[RECORDS FOR THE TASK Boundary: Start]

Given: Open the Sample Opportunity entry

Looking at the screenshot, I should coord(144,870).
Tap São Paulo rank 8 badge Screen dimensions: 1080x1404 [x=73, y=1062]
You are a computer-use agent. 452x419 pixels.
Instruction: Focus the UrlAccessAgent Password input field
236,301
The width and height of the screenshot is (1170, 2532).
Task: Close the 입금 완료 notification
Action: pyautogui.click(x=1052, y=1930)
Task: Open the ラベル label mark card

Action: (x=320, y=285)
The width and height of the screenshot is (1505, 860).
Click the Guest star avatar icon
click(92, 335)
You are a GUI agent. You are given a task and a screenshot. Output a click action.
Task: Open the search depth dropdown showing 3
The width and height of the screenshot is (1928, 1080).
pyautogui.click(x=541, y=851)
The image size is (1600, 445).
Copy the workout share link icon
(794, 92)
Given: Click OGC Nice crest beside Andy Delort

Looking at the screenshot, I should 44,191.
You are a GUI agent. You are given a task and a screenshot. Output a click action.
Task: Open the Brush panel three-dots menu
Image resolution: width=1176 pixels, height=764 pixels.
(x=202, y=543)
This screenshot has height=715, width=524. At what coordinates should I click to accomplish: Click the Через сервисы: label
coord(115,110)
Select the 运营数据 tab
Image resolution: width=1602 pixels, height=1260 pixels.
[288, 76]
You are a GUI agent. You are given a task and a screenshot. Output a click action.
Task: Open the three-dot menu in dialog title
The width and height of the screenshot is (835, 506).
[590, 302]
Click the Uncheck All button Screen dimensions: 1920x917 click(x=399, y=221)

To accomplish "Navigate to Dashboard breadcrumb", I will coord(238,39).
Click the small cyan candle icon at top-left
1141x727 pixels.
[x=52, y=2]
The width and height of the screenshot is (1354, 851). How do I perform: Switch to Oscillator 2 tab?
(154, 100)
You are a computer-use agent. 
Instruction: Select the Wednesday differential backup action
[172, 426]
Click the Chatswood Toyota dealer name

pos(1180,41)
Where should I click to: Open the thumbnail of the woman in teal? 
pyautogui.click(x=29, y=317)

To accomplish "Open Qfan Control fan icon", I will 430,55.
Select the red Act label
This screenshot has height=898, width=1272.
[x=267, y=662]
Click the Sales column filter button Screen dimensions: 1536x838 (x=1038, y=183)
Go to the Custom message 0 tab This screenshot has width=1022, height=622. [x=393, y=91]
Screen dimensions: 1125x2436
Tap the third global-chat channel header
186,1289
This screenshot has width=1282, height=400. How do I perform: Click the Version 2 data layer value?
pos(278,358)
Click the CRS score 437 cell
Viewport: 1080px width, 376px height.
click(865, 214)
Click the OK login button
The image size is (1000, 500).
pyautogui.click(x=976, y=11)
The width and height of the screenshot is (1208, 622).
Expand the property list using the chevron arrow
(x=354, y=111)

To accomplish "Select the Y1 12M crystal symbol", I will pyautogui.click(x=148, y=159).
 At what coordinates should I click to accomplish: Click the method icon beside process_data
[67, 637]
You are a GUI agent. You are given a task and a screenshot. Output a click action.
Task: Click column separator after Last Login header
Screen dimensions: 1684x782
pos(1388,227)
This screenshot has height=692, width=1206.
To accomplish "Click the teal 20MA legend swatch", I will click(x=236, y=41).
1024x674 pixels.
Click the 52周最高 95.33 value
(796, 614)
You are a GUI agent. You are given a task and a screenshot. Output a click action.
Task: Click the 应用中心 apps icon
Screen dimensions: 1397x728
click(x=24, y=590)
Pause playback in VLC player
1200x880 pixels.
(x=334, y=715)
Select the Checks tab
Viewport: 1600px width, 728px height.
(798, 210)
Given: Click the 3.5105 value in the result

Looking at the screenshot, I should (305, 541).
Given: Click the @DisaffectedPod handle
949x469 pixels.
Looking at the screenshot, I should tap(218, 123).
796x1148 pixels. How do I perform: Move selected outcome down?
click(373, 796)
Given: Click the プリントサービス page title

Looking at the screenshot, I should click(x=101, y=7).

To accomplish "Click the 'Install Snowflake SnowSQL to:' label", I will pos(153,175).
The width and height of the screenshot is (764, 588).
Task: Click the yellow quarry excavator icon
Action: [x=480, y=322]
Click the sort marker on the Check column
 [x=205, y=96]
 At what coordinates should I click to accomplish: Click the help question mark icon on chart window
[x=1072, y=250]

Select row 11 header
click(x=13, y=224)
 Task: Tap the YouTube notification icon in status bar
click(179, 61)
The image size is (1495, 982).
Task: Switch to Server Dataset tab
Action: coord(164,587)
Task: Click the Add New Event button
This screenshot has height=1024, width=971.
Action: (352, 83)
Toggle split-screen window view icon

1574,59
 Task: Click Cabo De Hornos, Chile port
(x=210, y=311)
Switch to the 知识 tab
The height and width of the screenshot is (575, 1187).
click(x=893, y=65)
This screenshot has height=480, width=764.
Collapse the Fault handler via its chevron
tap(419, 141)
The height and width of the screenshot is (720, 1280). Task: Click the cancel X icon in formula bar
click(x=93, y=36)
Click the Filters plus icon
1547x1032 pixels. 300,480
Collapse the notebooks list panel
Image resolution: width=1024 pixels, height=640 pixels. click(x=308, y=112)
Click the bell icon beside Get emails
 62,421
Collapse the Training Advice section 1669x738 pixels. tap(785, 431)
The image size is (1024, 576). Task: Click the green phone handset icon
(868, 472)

[RECORDS FOR THE TASK Boundary: End]

◆ **WHAT THE TASK REQUIRES**
Copy every line that appears above, with each word kept as it is.

◆ **WRITTEN SOLUTION**
Given: Open the Sample Opportunity entry

Looking at the screenshot, I should coord(144,870).
Tap São Paulo rank 8 badge Screen dimensions: 1080x1404 [x=73, y=1062]
You are a computer-use agent. 452x419 pixels.
Instruction: Focus the UrlAccessAgent Password input field
236,301
The width and height of the screenshot is (1170, 2532).
Task: Close the 입금 완료 notification
Action: pyautogui.click(x=1052, y=1930)
Task: Open the ラベル label mark card

Action: (x=320, y=285)
The width and height of the screenshot is (1505, 860).
Click the Guest star avatar icon
click(92, 335)
You are a GUI agent. You are given a task and a screenshot. Output a click action.
Task: Open the search depth dropdown showing 3
The width and height of the screenshot is (1928, 1080).
pyautogui.click(x=541, y=851)
The image size is (1600, 445).
Copy the workout share link icon
(794, 92)
Given: Click OGC Nice crest beside Andy Delort

Looking at the screenshot, I should 44,191.
You are a GUI agent. You are given a task and a screenshot. Output a click action.
Task: Open the Brush panel three-dots menu
Image resolution: width=1176 pixels, height=764 pixels.
(x=202, y=543)
This screenshot has height=715, width=524. At what coordinates should I click to accomplish: Click the Через сервисы: label
coord(115,110)
Select the 运营数据 tab
Image resolution: width=1602 pixels, height=1260 pixels.
[288, 76]
You are a GUI agent. You are given a task and a screenshot. Output a click action.
Task: Open the three-dot menu in dialog title
The width and height of the screenshot is (835, 506).
[590, 302]
Click the Uncheck All button Screen dimensions: 1920x917 click(x=399, y=221)

To accomplish "Navigate to Dashboard breadcrumb", I will coord(238,39).
Click the small cyan candle icon at top-left
1141x727 pixels.
[x=52, y=2]
The width and height of the screenshot is (1354, 851). How do I perform: Switch to Oscillator 2 tab?
(154, 100)
You are a computer-use agent. 
Instruction: Select the Wednesday differential backup action
[172, 426]
Click the Chatswood Toyota dealer name

pos(1180,41)
Where should I click to: Open the thumbnail of the woman in teal? 
pyautogui.click(x=29, y=317)

To accomplish "Open Qfan Control fan icon", I will 430,55.
Select the red Act label
This screenshot has height=898, width=1272.
[x=267, y=662]
Click the Sales column filter button Screen dimensions: 1536x838 (x=1038, y=183)
Go to the Custom message 0 tab This screenshot has width=1022, height=622. [x=393, y=91]
Screen dimensions: 1125x2436
Tap the third global-chat channel header
186,1289
This screenshot has width=1282, height=400. How do I perform: Click the Version 2 data layer value?
pos(278,358)
Click the CRS score 437 cell
Viewport: 1080px width, 376px height.
click(865, 214)
Click the OK login button
The image size is (1000, 500).
pyautogui.click(x=976, y=11)
The width and height of the screenshot is (1208, 622).
Expand the property list using the chevron arrow
(x=354, y=111)

To accomplish "Select the Y1 12M crystal symbol", I will pyautogui.click(x=148, y=159).
 At what coordinates should I click to accomplish: Click the method icon beside process_data
[67, 637]
You are a GUI agent. You are given a task and a screenshot. Output a click action.
Task: Click column separator after Last Login header
Screen dimensions: 1684x782
pos(1388,227)
This screenshot has height=692, width=1206.
To accomplish "Click the teal 20MA legend swatch", I will click(x=236, y=41).
1024x674 pixels.
Click the 52周最高 95.33 value
(796, 614)
You are a GUI agent. You are given a task and a screenshot. Output a click action.
Task: Click the 应用中心 apps icon
Screen dimensions: 1397x728
click(x=24, y=590)
Pause playback in VLC player
1200x880 pixels.
(x=334, y=715)
Select the Checks tab
Viewport: 1600px width, 728px height.
(798, 210)
Given: Click the 3.5105 value in the result

Looking at the screenshot, I should (305, 541).
Given: Click the @DisaffectedPod handle
949x469 pixels.
Looking at the screenshot, I should tap(218, 123).
796x1148 pixels. How do I perform: Move selected outcome down?
click(373, 796)
Given: Click the プリントサービス page title

Looking at the screenshot, I should click(x=101, y=7).

To accomplish "Click the 'Install Snowflake SnowSQL to:' label", I will pos(153,175).
The width and height of the screenshot is (764, 588).
Task: Click the yellow quarry excavator icon
Action: [x=480, y=322]
Click the sort marker on the Check column
 [x=205, y=96]
 At what coordinates should I click to accomplish: Click the help question mark icon on chart window
[x=1072, y=250]

Select row 11 header
click(x=13, y=224)
 Task: Tap the YouTube notification icon in status bar
click(179, 61)
The image size is (1495, 982).
Task: Switch to Server Dataset tab
Action: coord(164,587)
Task: Click the Add New Event button
This screenshot has height=1024, width=971.
Action: (352, 83)
Toggle split-screen window view icon

1574,59
 Task: Click Cabo De Hornos, Chile port
(x=210, y=311)
Switch to the 知识 tab
The height and width of the screenshot is (575, 1187).
click(x=893, y=65)
This screenshot has height=480, width=764.
Collapse the Fault handler via its chevron
tap(419, 141)
The height and width of the screenshot is (720, 1280). Task: Click the cancel X icon in formula bar
click(x=93, y=36)
Click the Filters plus icon
1547x1032 pixels. 300,480
Collapse the notebooks list panel
Image resolution: width=1024 pixels, height=640 pixels. click(x=308, y=112)
Click the bell icon beside Get emails
 62,421
Collapse the Training Advice section 1669x738 pixels. tap(785, 431)
The image size is (1024, 576). Task: Click the green phone handset icon
(868, 472)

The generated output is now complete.